2. FBT Exemptions Every SME Should Know
Not all benefits attract FBT. Key exemptions for small businesses include:
| Exemption | Limit | Conditions |
|---|---|---|
| Minor benefits | <$300 per benefit | Infrequent and irregular |
| Work-related devices | 1 per FBT year | Laptop, phone, tablet primarily for work |
| Protective clothing | Unlimited | Must be genuinely protective (steel caps, hi-vis) |
| Tools of trade | Unlimited | Primarily for work use |
| Electric vehicles | Full exemption | First held after 1 July 2022; below luxury car limit |
The electric vehicle (EV) exemption is particularly valuable. A novated lease on an EV can save an employee $10,000–$15,000 per year in tax compared to a petrol car.
3. The Company Car Trap
If your business owns a car that's available for private use — even if the employee barely uses it privately — FBT applies. The two methods for calculating car FBT are:
- Statutory formula method: 20% of the car's base value × 47% = FBT. Simple but often expensive.
- Operating cost method: Based on actual private-use percentage via a 12-week logbook. More work but often cheaper.
For a $60,000 car, the statutory method costs roughly $5,640 in FBT per year. If private use is only 20% (per logbook), the operating cost method could reduce this to under $2,000.
4. Entertainment vs. Sustenance
The distinction between "entertainment" and "sustenance" matters:
- Entertainment (FBT applies): Friday drinks, Christmas party (if >$300/head), client dining.
- Sustenance (no FBT): A simple working lunch ordered to the office, meals during overtime or business travel.
Keep the Christmas party under $300 per head (including GST) to stay within the minor benefit exemption.
5. FBT Reporting and Lodgment
The FBT year runs 1 April to 31 March (not the standard financial year). Key dates:
- 21 May — FBT return lodgment deadline (or later if lodged by a tax agent).

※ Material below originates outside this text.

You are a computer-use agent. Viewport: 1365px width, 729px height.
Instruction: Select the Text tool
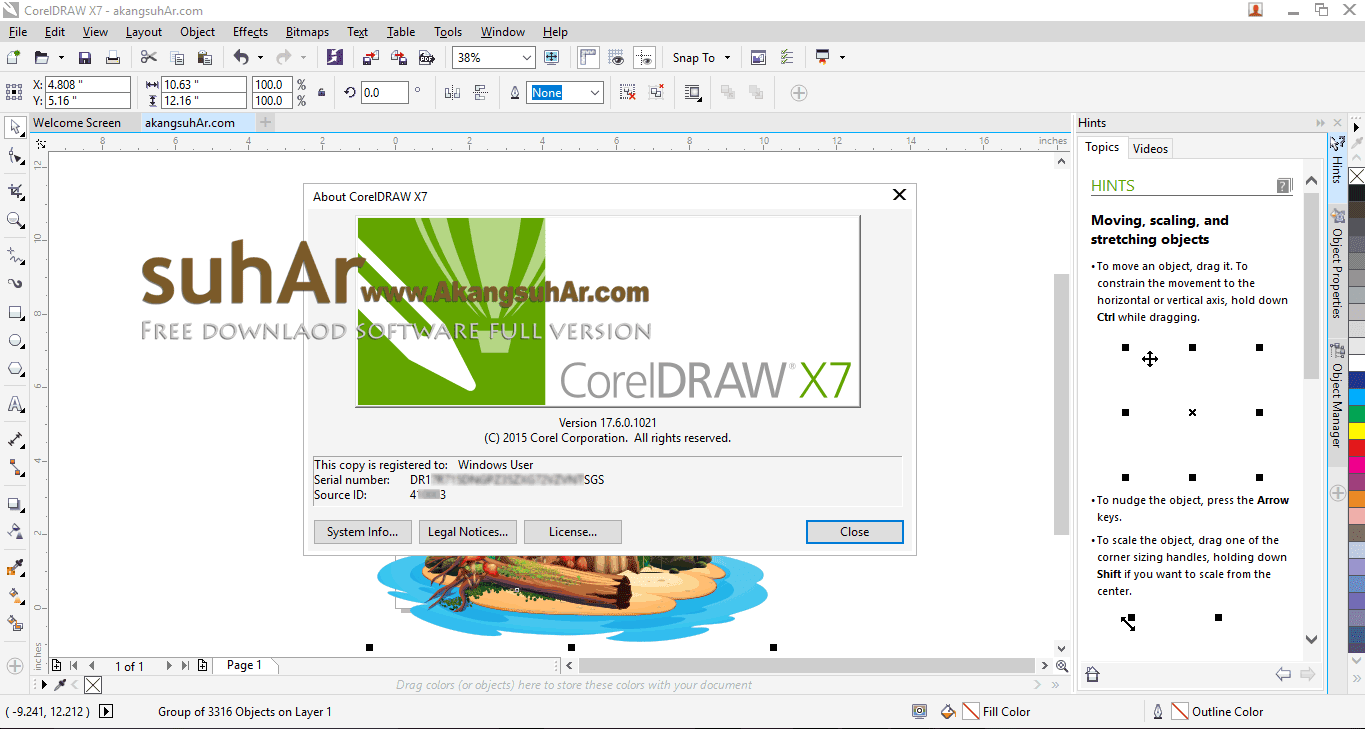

- 28 June — deadline if lodged electronically through a tax agent.
Even if you have nothing to report, review your benefits annually. Accidental FBT liabilities are common in growing SMEs that start offering perks without considering the tax implications.
Key Takeaways
- FBT is taxed at 47% — higher than any individual marginal rate.
- Electric vehicles are fully FBT-exempt (huge savings via novated leases).
- Keep Christmas party costs under $300/head to use the minor benefit exemption.
- Use the operating cost method + logbook for company cars to reduce FBT.
- FBT year ends 31 March — review your benefits before then.